Mah, 72, who also heads the Singapore Coffee Association, added that coffee from South-east Asia is underrated when compared to similar-grade coffee beans from regions such as South America.
“We want to help the farmers in Indonesia, the Philippines, Thailand and Myanmar, give them a place to showcase what they have,” said Mah to Malay Mail. He also hopes to host the auction annually.
Bank Indonesia, which sponsored the participation of the Indonesian SMEs, also mentioned to The Jakarta Post, "Cafe Asia Expo 2019 serves as a media showcase to introduce authentic Indonesian coffee produced by SMEs to the global community."
The minimum bids for the auction were set by the farmers and they were given a choice to negotiate and lower their asking price if no bids were raised for their produce.

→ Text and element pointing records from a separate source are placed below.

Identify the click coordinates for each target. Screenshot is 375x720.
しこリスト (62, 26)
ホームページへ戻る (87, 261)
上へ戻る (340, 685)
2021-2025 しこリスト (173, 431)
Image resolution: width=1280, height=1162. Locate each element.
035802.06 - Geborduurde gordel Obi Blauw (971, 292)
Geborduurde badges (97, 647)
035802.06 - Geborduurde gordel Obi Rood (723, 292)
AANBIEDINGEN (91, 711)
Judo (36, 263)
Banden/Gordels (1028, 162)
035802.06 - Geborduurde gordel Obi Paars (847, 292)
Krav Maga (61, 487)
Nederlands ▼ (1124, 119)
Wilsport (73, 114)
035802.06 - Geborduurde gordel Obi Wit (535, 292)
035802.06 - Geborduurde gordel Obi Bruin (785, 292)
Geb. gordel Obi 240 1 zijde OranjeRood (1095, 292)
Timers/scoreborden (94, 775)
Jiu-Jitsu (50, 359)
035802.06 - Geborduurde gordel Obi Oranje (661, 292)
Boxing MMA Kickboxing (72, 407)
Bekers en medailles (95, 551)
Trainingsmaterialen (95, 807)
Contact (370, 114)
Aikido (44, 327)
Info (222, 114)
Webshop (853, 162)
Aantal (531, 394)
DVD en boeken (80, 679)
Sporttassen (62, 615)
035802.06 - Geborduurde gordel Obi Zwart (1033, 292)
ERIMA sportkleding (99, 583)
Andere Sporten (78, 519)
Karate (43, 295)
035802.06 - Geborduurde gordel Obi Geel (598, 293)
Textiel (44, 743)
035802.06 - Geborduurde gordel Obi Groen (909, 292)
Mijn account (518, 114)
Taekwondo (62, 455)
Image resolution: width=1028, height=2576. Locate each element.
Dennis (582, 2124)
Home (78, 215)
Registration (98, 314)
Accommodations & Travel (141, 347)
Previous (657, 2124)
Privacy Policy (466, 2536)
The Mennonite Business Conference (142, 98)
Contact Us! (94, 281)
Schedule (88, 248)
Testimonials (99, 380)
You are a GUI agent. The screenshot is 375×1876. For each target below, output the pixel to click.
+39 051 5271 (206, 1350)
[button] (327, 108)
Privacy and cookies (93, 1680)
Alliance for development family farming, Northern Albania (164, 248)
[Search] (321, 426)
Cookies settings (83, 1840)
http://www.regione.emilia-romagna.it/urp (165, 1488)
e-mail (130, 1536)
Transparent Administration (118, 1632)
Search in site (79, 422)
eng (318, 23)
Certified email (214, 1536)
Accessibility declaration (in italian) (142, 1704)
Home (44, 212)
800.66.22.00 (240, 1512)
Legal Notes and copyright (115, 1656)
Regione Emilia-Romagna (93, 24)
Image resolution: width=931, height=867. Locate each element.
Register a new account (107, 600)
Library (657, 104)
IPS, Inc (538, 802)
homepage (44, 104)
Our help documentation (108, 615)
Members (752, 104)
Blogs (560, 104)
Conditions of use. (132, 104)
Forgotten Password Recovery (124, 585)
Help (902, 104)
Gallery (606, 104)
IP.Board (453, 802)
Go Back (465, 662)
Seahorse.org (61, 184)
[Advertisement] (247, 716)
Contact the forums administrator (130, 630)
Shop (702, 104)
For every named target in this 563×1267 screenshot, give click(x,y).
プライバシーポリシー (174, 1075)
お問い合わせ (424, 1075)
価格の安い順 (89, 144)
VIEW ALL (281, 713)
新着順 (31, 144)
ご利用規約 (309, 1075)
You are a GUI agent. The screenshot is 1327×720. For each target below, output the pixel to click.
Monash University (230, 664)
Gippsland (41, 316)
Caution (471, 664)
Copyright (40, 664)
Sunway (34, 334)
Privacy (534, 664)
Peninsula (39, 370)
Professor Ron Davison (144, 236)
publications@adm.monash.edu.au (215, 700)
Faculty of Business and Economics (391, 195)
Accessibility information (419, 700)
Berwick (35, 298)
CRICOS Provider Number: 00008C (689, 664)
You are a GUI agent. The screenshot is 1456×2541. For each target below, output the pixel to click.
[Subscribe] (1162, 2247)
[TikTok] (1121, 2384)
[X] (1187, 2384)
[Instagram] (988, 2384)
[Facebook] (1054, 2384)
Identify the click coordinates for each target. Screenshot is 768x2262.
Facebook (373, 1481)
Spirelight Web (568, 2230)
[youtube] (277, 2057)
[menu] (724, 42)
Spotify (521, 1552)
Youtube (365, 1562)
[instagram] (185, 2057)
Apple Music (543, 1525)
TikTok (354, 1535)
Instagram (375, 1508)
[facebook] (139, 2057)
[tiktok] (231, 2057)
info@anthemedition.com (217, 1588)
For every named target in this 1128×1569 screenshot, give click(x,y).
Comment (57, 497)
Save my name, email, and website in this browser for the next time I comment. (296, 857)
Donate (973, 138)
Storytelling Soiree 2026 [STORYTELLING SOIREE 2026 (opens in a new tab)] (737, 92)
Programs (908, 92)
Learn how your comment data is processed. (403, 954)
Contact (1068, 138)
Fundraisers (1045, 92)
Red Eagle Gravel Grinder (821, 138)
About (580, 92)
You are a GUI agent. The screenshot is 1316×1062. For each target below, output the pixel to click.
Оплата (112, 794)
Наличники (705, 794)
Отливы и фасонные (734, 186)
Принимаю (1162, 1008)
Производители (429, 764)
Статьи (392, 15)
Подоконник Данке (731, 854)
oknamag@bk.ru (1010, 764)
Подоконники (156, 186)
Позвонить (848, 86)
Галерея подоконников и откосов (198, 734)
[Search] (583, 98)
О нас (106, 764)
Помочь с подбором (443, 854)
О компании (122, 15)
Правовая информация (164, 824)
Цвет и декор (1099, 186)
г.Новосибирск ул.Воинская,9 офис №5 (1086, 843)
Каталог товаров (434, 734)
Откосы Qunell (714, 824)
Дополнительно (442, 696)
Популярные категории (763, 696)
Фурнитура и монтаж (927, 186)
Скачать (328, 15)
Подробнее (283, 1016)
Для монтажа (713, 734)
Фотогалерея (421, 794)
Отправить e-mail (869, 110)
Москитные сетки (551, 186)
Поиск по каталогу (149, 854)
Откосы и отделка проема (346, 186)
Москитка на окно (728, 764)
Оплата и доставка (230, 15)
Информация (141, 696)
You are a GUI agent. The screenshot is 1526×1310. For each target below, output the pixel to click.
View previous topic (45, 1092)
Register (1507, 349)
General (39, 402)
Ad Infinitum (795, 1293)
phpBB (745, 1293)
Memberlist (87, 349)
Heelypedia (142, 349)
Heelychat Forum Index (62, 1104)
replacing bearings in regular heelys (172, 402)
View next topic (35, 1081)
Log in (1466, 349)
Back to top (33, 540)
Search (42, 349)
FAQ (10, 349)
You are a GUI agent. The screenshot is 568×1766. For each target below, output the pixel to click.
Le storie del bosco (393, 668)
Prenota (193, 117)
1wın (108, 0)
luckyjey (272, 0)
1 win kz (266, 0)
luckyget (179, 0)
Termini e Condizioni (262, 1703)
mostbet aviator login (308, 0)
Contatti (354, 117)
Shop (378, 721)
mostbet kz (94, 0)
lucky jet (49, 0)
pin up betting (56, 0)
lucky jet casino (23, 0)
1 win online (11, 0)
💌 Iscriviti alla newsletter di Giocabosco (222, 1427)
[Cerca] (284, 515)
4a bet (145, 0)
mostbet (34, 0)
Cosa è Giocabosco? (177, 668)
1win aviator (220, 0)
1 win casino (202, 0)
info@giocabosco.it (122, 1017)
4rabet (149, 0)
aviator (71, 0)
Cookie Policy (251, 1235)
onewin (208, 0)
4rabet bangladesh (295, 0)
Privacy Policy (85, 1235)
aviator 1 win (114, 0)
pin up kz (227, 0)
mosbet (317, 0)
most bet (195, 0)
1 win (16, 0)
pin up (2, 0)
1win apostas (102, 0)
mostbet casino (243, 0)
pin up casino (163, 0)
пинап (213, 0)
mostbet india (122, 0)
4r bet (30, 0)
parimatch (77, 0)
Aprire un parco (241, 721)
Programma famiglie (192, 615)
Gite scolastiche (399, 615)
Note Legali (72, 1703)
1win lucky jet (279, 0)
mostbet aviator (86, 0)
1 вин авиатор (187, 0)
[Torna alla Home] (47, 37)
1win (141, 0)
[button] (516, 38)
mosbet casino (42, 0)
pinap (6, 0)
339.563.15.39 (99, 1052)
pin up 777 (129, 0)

Two-thirds of the coffee beans featured in the auction were grown in South-east Asia and showcased at some of the 232 exhibition booths at food and beverage trade fair Cafe Asia and Restaurant Asia 2019.
On Friday, Darma Santoso, 50, managing director of Indonesian food and beverage company My Kopi-O! Group, successfully bidded for coffee beans from a variety of countries, including Columbia, Indonesia and Myanmar.
His purchase of Myanmar beans cost US$1,560 (RM6,341) for 240 kg.
“This is unique. It tastes like cognac, different compared to other Indonesian coffee,” said Santoso.